(Stored records)

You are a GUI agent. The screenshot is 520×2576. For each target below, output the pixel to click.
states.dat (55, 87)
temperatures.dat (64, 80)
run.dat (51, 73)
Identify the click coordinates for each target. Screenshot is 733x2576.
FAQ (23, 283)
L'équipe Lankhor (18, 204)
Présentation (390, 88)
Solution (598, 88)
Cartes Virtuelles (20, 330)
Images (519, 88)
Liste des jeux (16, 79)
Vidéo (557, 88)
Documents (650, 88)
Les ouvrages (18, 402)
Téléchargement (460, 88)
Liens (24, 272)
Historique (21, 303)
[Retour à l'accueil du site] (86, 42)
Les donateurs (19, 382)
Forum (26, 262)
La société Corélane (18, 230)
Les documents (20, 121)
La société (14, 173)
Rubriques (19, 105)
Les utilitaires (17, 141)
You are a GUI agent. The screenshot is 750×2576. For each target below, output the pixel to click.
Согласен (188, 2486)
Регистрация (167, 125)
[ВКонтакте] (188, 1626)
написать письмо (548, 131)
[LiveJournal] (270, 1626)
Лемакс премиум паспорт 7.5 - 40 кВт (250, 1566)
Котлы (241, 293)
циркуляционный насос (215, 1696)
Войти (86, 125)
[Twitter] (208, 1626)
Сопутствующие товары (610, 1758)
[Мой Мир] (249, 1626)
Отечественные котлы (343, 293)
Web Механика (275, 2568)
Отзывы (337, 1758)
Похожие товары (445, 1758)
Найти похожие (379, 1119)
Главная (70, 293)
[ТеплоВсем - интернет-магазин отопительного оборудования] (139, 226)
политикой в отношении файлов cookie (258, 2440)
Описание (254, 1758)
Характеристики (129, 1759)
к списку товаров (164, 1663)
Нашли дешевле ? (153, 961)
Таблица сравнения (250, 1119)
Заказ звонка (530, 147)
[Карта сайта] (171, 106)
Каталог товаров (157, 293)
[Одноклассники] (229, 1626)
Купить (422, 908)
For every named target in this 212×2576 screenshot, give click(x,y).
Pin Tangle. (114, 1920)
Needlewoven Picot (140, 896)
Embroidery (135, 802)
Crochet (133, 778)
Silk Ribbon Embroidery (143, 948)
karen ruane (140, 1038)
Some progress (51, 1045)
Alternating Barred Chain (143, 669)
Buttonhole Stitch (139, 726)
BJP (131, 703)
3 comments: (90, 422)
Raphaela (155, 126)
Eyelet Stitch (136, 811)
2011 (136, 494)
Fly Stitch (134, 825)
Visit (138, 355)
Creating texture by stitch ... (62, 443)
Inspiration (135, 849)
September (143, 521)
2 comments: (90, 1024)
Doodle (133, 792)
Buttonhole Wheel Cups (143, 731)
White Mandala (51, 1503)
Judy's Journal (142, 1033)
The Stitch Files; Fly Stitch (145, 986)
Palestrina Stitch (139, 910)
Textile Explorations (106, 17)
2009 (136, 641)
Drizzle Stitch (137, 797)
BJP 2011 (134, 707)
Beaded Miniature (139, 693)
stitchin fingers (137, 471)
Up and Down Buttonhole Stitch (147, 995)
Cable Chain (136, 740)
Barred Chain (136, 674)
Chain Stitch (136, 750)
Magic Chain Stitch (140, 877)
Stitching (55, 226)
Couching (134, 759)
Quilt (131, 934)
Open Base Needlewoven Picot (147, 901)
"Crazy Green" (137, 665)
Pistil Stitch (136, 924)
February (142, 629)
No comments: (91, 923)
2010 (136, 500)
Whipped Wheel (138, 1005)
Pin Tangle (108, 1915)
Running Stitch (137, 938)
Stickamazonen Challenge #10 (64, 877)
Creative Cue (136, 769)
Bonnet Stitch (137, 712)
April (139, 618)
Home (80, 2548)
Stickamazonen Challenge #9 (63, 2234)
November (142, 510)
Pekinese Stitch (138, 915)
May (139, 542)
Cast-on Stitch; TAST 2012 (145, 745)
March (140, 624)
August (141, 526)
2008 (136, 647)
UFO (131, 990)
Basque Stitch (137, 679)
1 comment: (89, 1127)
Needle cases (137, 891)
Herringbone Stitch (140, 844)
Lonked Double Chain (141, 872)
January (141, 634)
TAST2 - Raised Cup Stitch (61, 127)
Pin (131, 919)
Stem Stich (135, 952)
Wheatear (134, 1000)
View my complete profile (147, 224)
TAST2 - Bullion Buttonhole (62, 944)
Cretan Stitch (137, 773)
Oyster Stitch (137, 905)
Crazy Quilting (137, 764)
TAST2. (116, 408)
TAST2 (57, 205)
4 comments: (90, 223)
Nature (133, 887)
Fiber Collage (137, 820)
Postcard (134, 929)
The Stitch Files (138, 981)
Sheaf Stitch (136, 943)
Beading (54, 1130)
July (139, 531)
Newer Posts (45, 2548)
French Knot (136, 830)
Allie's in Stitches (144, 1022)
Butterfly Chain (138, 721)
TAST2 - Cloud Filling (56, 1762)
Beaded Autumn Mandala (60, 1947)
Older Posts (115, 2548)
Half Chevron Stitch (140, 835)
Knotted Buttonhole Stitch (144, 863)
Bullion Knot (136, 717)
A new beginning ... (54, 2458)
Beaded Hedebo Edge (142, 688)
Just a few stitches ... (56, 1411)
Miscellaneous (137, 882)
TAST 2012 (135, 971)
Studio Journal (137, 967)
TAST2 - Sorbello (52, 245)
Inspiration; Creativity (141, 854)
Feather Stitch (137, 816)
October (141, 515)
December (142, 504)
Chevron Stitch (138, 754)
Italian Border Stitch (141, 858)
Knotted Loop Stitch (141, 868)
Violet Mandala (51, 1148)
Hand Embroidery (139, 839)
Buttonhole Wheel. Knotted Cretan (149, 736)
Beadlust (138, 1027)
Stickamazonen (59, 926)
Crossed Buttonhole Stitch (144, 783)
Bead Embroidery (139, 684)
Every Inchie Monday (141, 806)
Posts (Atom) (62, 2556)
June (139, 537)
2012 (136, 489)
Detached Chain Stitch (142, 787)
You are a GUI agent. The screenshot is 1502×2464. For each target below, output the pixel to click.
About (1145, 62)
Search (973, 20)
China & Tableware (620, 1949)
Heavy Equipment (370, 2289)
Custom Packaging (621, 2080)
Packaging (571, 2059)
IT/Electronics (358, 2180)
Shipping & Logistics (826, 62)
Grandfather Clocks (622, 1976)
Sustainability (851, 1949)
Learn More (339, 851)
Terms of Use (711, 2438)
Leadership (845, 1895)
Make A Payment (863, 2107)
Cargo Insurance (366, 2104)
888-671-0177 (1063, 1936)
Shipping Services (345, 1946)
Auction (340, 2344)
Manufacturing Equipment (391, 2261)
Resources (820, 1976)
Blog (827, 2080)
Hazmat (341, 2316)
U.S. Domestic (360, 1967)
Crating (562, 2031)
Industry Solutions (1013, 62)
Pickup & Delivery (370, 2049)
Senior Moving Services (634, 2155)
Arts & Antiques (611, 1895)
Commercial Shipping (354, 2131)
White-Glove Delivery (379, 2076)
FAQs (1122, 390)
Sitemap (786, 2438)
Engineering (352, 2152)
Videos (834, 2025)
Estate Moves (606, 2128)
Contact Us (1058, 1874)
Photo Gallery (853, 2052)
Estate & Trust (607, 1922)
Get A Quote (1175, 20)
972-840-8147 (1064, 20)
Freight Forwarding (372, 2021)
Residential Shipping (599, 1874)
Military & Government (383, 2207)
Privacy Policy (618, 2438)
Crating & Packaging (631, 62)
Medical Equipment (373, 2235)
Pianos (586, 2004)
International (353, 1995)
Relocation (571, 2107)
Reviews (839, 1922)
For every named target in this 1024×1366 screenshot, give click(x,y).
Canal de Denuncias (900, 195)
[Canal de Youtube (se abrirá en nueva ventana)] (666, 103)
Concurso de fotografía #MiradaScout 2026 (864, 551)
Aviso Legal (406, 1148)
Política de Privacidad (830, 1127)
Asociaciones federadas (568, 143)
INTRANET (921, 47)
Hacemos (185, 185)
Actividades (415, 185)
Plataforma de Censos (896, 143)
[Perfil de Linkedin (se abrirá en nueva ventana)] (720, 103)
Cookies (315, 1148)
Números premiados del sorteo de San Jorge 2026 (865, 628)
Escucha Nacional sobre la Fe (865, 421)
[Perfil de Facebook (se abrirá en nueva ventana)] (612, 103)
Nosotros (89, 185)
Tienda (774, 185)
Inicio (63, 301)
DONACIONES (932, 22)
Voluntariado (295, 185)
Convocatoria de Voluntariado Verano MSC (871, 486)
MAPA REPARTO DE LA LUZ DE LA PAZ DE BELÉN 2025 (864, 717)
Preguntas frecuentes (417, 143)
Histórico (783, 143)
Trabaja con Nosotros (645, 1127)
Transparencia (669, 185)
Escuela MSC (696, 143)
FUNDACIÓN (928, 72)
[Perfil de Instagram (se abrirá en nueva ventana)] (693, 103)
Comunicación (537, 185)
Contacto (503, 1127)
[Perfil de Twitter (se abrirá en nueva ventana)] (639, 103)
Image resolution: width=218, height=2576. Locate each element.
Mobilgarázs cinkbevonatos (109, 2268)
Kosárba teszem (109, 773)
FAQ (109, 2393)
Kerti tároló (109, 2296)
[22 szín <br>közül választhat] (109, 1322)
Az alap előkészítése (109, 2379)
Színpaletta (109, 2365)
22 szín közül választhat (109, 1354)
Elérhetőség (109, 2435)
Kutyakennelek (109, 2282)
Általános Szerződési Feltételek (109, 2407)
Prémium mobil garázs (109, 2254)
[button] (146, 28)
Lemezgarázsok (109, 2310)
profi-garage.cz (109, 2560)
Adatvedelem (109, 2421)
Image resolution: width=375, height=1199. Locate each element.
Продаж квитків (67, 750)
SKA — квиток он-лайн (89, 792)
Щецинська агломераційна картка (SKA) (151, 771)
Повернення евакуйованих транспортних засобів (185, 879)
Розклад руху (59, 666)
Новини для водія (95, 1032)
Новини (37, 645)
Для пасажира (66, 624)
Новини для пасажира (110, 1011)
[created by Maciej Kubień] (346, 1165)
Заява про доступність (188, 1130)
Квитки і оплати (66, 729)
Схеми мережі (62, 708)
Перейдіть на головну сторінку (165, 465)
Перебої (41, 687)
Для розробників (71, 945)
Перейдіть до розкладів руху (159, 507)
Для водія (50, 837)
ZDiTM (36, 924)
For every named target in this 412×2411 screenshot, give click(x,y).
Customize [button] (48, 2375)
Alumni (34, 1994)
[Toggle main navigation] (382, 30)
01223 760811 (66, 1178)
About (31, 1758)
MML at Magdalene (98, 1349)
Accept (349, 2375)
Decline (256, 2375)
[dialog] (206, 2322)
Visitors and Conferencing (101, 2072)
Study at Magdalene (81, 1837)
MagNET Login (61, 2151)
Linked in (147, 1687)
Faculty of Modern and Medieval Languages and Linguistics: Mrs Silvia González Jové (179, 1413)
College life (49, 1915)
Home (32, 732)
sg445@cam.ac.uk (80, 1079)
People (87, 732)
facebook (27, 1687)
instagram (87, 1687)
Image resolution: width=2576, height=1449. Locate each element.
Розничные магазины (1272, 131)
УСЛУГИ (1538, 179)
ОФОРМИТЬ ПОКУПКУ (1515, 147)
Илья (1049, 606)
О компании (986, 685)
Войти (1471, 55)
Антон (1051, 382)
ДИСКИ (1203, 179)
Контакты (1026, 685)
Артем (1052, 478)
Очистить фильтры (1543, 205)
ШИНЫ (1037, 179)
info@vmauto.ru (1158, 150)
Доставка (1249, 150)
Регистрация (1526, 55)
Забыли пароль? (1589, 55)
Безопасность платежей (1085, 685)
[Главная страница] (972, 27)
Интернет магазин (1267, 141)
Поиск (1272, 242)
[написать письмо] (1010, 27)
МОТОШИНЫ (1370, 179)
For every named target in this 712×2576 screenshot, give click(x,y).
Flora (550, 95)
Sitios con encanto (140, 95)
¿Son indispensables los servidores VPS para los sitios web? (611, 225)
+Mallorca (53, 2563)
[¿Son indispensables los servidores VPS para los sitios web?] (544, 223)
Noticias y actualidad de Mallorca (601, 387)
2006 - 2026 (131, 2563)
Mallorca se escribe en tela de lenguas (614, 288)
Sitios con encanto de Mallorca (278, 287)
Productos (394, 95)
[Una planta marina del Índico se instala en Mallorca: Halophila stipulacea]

# To do:
Please reproduce the lines from the line with "For every named target in this 712×2576" to the line with "Mallorca se escribe", both ends included, exactly as they appear above.

# Answer to this problem:
For every named target in this 712×2576 screenshot, give click(x,y).
Flora (550, 95)
Sitios con encanto (140, 95)
¿Son indispensables los servidores VPS para los sitios web? (611, 225)
+Mallorca (53, 2563)
[¿Son indispensables los servidores VPS para los sitios web?] (544, 223)
Noticias y actualidad de Mallorca (601, 387)
2006 - 2026 (131, 2563)
Mallorca se escribe en tela de lenguas (614, 288)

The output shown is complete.